**What to work on**:
(1) What does the forum post on programming name as the biggest problem?
(2) Translate this sentence from the forum post on programming into Spanish: "While I agree with much of what you say about C++, Java is much better at large systems."

**Supplied text**:

While I agree with much of what you say about C++, Java is much better at large systems. The biggest problem is lack of good programmers and changing requirements. Changing requirements is the nature of the beast nothing to be done about that, but most programmers suck, only a few really good ones out there. Sadly the butt kissers and bean counters are the ones in charge so the good programmers rarely get the chance to make a difference.


28 posted on 04/02/2012 8:02:14 AM PDT by jpsb
[ Post Reply | Private Reply | To 25 | View Replies]

To: jpsb; NVDave
... The biggest problem is lack of good programmers and changing requirements. Changing requirements is the nature of the beast nothing to be done about that... Sadly the butt kissers and bean counters are the ones in charge so the good programmers rarely get the chance to make a difference.

**Recorded information**:
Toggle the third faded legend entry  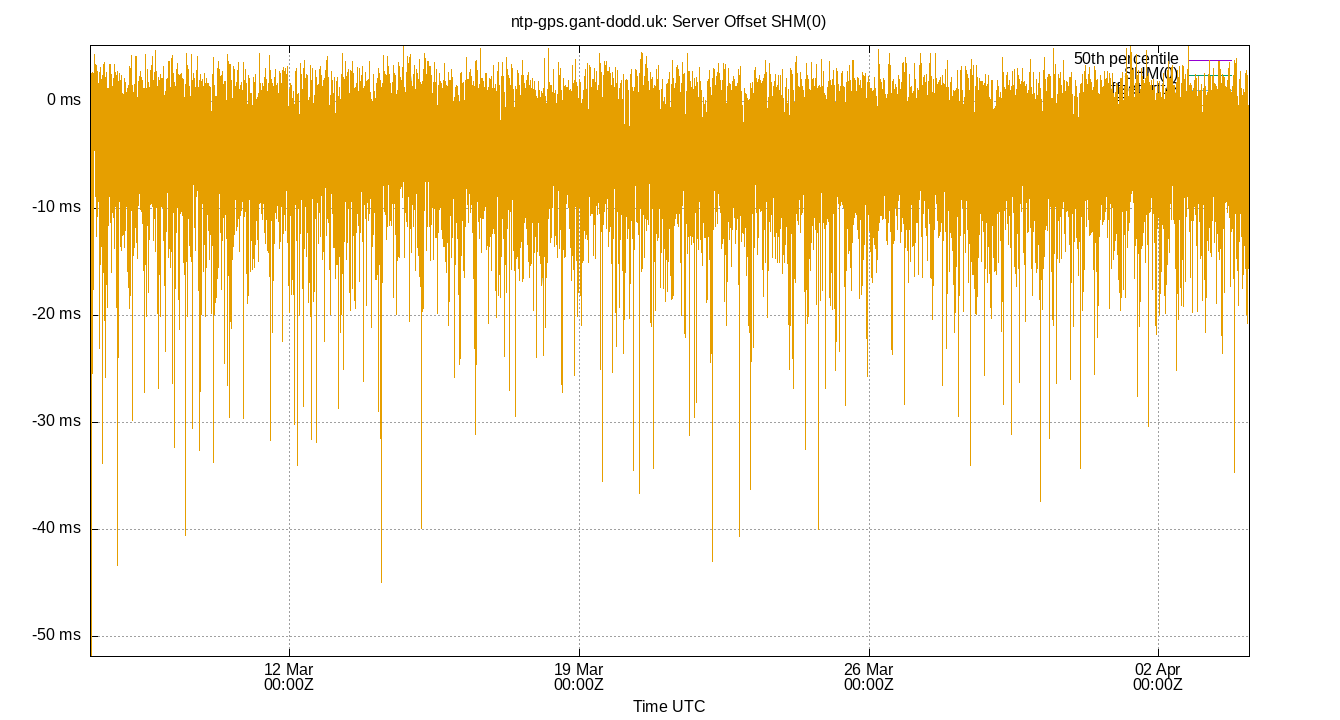pos(1140,86)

**Solutions by task**:
(1) The lack of good programmers and changing requirements.

(2) Aunque estoy de acuerdo con gran parte de lo que dices sobre C++, Java es mucho mejor para sistemas grandes.